Für Rechnungsstellung und Buchhaltung müssen Unternehmer grundsätzlich ein GoBD-konformes System nutzen (dies gilt für alle Selbständigen, also auch für IT-Freiberufler oder nebenberuflich selbständige Ingenieure und Architekten). Alle Daten sind mindestens zehn Jahre lang zu archivieren. Im Fall einer Betriebsprüfung kann die Finanzverwaltung somit Einsicht in alle Rechnungen dieses Zeitraums erhalten, die unveränderbar und damit manipulationssicher abgespeichert sind.

Wichtig: Auch Rechnungen, die Sie selbst erhalten, müssen Sie im Originalformat archivieren. Erhalten Sie zum Beispiel eine elektronische Rechnung per Mail, ist es nicht ausreichend, lediglich einen Ausdruck der Rechnung abzulegen. Stattdessen ist die elektronische Rechnung mindestens zehn Jahre lang zu speichern und – falls die E-Mail ergänzende Informationen enthält – auch die E-Mail.

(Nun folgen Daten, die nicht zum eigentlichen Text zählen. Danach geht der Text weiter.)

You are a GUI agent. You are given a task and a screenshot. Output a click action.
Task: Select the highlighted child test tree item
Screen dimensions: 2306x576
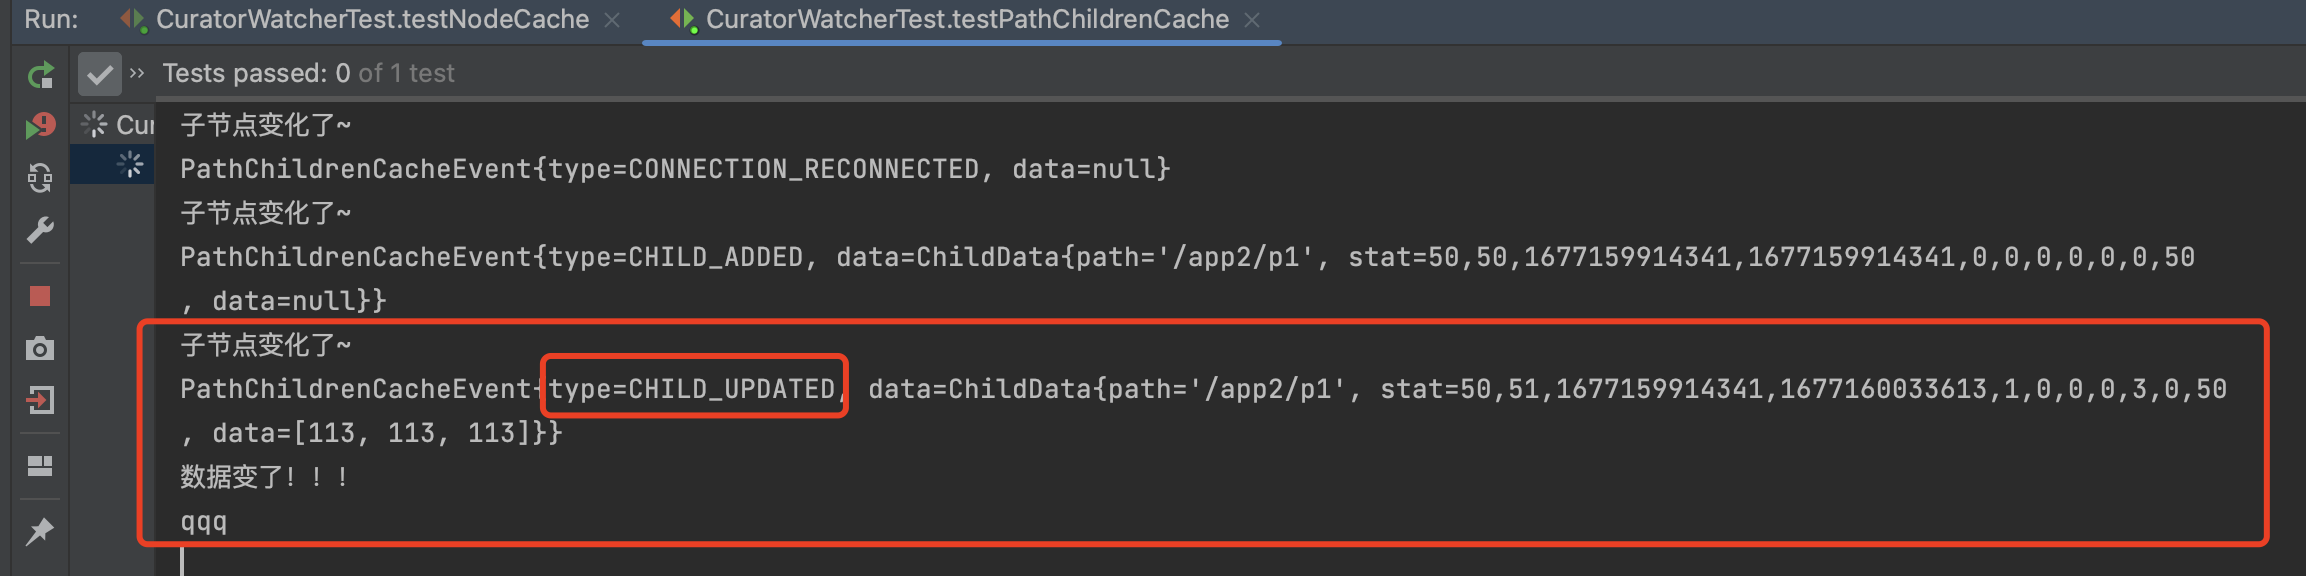pyautogui.click(x=130, y=165)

So können Sie fehlerhafte Rechnungen korrigieren

Sobald eine Rechnung an Dritte versandt wurde, muss sie in unveränderbarer Form intern abgelegt werden. Hat man versehentlich eine falsche Rechnung rausgeschickt, hat man folgende Möglichkeiten:

  1. Ein Ergänzungsschreiben erstellen, in dem der Fehler benannt und berichtigt wird. Das Ergänzungsschreiben muss im System der fehlerhaften Rechnung zugeordnet werden, um die Korrektur zu dokumentieren. Diese Variante bietet sich bei kleinen Fehlern wie einem Zahlendreher an.
  2. Die alte Rechnung stornieren (auf null setzen) und eine neue, korrekte Rechnung erstellen. Die erste Rechnungsnummer wird damit gestrichen, der Empfänger erhält eine komplett neue Rechnung mit einer neuen Nummer. Diese Variante sollte man bei komplexeren Fehlern wählen.

Falsche Rechnungen dürfen Sie nicht einfach löschen, denn auch Korrekturschritte müssen dokumentiert werden.